WHEN CAN POLICE LEGALLY STOP AND SEARCH YOU?
In the United States, a “Terry stop” is a brief detention of a person by police[1] on reasonable suspicion of involvement in criminal activity but short of probable cause to arrest.
The name derives from Terry v. Ohio, a 1968 Supreme Court Case, in which the Court held that police could briefly detain a person who they reasonably suspect is involved in criminal activity. The Court also held that police may do a limited search of the suspect’s outer garments for weapons if they have a reasonable and articulable suspicion that the person detained may be “armed and dangerous.” When a search for weapons is authorized, the procedure is known as a “stop and frisk”.
To have reasonable suspicion that would justify a stop, police must be able to point to “specific and articulable facts” that would indicate to a reasonable person that a crime has been, is being, or is about to be committed. Reasonable suspicion depends on the “totality of the circumstances”, and can result from a combination of facts, each of which is by itself innocuous.

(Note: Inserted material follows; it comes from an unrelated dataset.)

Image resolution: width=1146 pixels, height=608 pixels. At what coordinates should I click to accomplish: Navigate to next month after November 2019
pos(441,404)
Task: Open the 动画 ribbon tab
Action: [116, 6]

The search of the suspect’s outer garments, also known as a patdown, must be limited to what is necessary to discover weapons; however, pursuant to the “plain feel” doctrine, police may seize contraband discovered in the course of a frisk, but only if the contraband’s identity is immediately apparent.
If you feel that your rights were violated during a police encounter the first thing you should do is consult with a defense attorney. The attorney may be able to determine early on whether evidence and/or statements made were obtained/provided improperly. That determination will go a long way assessing the strengths of arguments available for your defense.